The alienation that the Fall into sin brought about has been removed by Jesus’ work on the cross. On account of Jesus who died and rose for us, God is at one with us and we are once again one with our heavenly Father. What the Word of God has brought about through His suffering, death, and resurrection is our unity with God. Through faith in Jesus, we are no longer separated. The division begun in Eden has been healed. You and I now stand before God with our sins forgiven. There is no condemnation. There is nothing to keep us from our Lord and God—no dividing wall, no exile. In fact, what we have to look forward to as believers in Jesus is a new creation, a new Eden, with pristine beauty.

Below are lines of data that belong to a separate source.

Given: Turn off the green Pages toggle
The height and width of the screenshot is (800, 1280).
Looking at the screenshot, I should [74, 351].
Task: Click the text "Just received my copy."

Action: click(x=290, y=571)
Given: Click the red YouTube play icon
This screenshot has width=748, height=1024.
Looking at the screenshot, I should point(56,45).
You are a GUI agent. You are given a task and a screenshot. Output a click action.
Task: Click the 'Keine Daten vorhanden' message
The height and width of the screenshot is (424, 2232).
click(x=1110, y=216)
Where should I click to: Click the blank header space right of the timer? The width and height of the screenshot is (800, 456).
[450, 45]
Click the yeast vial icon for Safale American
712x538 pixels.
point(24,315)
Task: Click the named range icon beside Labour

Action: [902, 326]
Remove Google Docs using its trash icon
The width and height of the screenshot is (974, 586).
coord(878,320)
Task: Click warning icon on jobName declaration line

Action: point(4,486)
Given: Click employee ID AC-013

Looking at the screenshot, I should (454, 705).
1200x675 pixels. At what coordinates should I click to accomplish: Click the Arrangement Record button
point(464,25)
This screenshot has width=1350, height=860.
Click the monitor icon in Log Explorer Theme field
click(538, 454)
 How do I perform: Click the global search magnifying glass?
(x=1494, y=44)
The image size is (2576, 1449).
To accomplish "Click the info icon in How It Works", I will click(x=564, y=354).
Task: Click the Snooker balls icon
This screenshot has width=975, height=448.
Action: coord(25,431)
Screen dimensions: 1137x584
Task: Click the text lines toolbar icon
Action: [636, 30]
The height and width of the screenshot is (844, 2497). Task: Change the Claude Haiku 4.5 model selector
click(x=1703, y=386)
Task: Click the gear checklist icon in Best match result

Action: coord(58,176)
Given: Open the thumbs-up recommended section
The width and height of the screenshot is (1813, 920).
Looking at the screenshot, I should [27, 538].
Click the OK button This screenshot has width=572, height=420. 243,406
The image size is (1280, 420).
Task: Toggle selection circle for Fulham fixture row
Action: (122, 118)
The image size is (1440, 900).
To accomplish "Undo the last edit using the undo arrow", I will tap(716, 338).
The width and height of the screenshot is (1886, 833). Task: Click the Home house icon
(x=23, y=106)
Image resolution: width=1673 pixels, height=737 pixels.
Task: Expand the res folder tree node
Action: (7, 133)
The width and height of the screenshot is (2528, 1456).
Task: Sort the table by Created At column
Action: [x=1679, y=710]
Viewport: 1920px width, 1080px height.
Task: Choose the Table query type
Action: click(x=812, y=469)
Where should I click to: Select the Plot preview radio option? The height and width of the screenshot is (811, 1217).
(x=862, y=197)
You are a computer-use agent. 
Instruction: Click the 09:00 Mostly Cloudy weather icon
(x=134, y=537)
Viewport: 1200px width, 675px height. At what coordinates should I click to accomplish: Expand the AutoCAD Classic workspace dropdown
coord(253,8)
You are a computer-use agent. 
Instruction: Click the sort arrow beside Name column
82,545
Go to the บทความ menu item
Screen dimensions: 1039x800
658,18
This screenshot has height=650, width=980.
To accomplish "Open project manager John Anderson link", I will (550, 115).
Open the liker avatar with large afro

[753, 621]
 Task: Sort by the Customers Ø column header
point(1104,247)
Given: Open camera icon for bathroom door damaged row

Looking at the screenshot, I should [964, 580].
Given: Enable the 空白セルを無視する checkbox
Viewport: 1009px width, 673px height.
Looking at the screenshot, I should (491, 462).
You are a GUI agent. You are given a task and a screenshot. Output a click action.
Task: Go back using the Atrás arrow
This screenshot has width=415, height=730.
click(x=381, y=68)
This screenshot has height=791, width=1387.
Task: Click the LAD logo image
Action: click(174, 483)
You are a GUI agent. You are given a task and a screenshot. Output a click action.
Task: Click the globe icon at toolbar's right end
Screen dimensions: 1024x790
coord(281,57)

John, in the revelatory unveiling that Jesus gave him, sees the fulfillment of Isaiah’s words, the fulfillment of what we have to look forward to in Eden restored. “Then I saw a new heaven and a new earth, for the first heaven and the first earth had passed away, and the sea was no more. . . . Then the angel showed me the river of the water of life, bright as crystal, flowing from the throne of God and of the Lamb through the middle of the street of the city; also, on either side of the river, the tree of life with its twelve kinds of fruit, yielding its fruit each month. The leaves of the tree were for the healing of the nations. No longer will there be anything accursed, but the throne of God and of the Lamb will be in it, and his servants will worship him. They will see his face, and his name will be on their foreheads. And night will be no more. They will need no light of lamp or sun, for the Lord God will be their light, and they will reign forever and ever” (Rev. 21:1; 22:1-5 ESV).
The spiritual power of God and of the Lamb, Jesus, will forever sustain the common life of God’s people with Him in this new creation. In the new Eden, there is life, eternal life with the triune God. There will no longer be the curse of sin. There will be only God’s eternal blessing. And there, we in body and soul will see God face to face as Adam and Eve did so long ago in Paradise. We, together with all the people of God in Christ Jesus will be praising and worshiping God with our voices and our actions.
So rejoice! The exile is over! The Word of God, Jesus Christ, has redeemed you from sin and death. He has restored you to the Father. Look forward in faith to your eternal life in body and soul in the new creation where the Church will praise our God and Savior in “the holy, holy, holy, Celebration jubilee” (LSB 680:5). Amen.